The proposed settlement was announced in London on December 11th and is set to be reviewed by the UK Competition Appeal Tribunal (CAT) in mid-January 2026. If approved, along with previous settlement agreements reached with Japan's Kawasaki Kisen Kaisha (K Line), Wallenius Wilhelmsen Logistics/Eukor Car Carriers (WWL/Eukor), and Compañía Sud Americana de Vapores (CSAV), the total compensation amount will reach £92.75 million (approximately 870 million RMB).

Initiated five years ago by consumer rights advocate Mark McLaren, this lawsuit targets pricing monopoly agreements (i.e., cartel alliances) between 2006 and 2015 that affected the import of 17 million new cars and vans from brands like Ford, Toyota, BMW, Renault, Mercedes-Benz, Nissan, and Volkswagen into the UK.

The European Union previously ruled that several car shipping giants engaged in collusion behavior over many years concerning pricing, capacity, and customer allocation, with the violations dating back to the late 1990s. This ruling served as the basis for McLaren's lawsuit.

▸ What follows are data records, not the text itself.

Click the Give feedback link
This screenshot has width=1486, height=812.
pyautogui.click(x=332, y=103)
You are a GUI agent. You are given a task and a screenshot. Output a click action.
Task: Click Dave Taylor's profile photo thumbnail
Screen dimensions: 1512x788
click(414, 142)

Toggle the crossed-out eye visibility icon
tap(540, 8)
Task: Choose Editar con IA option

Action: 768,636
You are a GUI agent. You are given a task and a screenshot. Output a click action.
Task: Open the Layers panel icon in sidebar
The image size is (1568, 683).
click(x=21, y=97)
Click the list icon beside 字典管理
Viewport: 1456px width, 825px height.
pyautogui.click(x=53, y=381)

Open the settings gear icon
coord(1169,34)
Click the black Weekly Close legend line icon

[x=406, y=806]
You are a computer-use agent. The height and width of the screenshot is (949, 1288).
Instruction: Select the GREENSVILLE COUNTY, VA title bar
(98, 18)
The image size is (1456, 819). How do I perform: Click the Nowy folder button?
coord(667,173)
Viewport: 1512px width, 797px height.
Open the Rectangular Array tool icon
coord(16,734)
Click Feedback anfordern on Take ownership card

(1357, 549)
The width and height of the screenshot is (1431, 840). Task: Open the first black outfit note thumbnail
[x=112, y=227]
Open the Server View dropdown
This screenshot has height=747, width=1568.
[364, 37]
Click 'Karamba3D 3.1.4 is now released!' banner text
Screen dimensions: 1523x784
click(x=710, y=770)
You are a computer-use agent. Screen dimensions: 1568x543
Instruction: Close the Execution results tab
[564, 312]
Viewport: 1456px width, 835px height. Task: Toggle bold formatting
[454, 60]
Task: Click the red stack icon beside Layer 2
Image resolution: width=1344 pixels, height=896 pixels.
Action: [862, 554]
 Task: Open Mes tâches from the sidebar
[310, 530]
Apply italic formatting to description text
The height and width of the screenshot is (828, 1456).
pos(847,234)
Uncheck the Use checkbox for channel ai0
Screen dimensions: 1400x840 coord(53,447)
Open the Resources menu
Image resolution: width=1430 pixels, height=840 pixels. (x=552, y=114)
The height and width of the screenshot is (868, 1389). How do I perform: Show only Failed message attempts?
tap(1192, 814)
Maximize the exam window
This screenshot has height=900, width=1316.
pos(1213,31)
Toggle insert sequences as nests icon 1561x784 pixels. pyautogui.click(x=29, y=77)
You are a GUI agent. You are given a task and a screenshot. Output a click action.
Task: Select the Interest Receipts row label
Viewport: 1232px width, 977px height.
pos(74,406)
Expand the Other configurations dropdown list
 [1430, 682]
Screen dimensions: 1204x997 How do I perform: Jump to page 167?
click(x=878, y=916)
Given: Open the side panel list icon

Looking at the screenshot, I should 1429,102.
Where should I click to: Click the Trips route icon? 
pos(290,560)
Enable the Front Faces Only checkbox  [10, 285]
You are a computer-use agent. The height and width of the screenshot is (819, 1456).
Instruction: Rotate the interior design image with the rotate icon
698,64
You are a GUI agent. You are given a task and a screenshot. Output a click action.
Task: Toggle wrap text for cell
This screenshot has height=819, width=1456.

The recently disclosed settlement agreement follows a nine-week trial earlier this year involving Nippon Yusen Kabushiki Kaisha and Mitsui O.S.K. Lines. McLaren stated that this outcome underscores the importance of the "opt-out mechanism" recently implemented in the UK, allowing consumers and businesses to recover losses that might have been challenging to claim individually.

These shipping companies have been under global regulatory scrutiny for over a decade, and this collective lawsuit in the UK has ultimately led to a commercial resolution. If the UK Competition Appeal Tribunal approves the settlement agreement on January 16, 2026, compensation will begin to be distributed to millions of UK vehicle purchasers and lessees by the end of 2026, marking the closure of one of the longest-running antitrust scandals in the shipping industry's history.